Originally Posted by Dane Thomas
The question came up for me because I revalidated my L1 last weekend and they are still saying that Intensity ≣ Power, where the triple bar indicates strict equivalence, or that Intensity defines Power.
The reason that bothers me is that in my experience, the other relationships taught in that lecture could easily be brought back into a high school or entry-level college physics or mechanical engineering or exercise physiology course and put directly to use in a homework project without raising many faculty eyebrows. They are on solid enough ground to be useful across broad modal domains scientifically, but if a student tried to claim that Intensity ≣ Power in the same classes it would be very likely to be contested.
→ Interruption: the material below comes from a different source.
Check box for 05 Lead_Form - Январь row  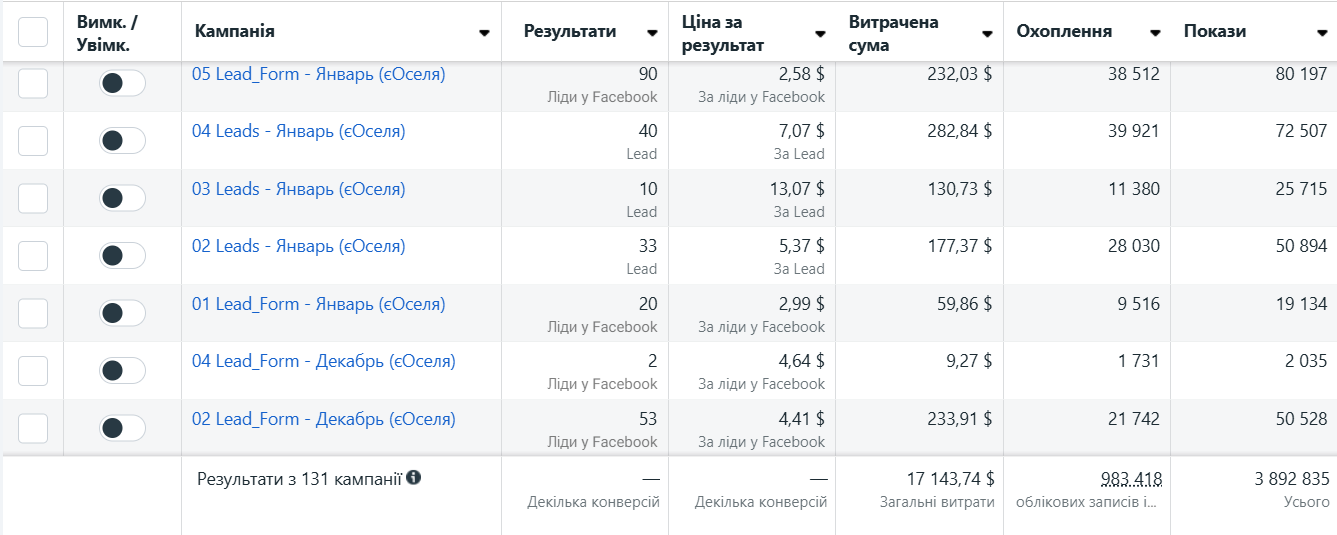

I agree that part of the confusion is due to the common conflation of the terms "intensity" and "effort" in the realm of physical fitness and training. The relationship between effort and actual, measured power output is complicated by many factors including efficiency and fatigue, as well as structural factors.
We can all agree that maximizing results is dependent upon eliciting sufficiently high levels of intensity under the proper conditions. That is not in dispute. I am just questioning whether it might be useful to revisit that specific definition in that specific context to see if it can't be improved.
(I can't help but wonder whether the claim that Intensity ≣ Power would raise Dr. Glassman's eyebrows, stickler for scientific accuracy that he is.)
I'm confused, are you simply trying to wow us with your brilliance, or did you want an answer?
Intensity does not equal power. Intensity is a measure of load vs. force production capacity in a given plane etc., and power is work over time. There is a correlation in that high power normally requires high force production capacity, but they one does not equal the other.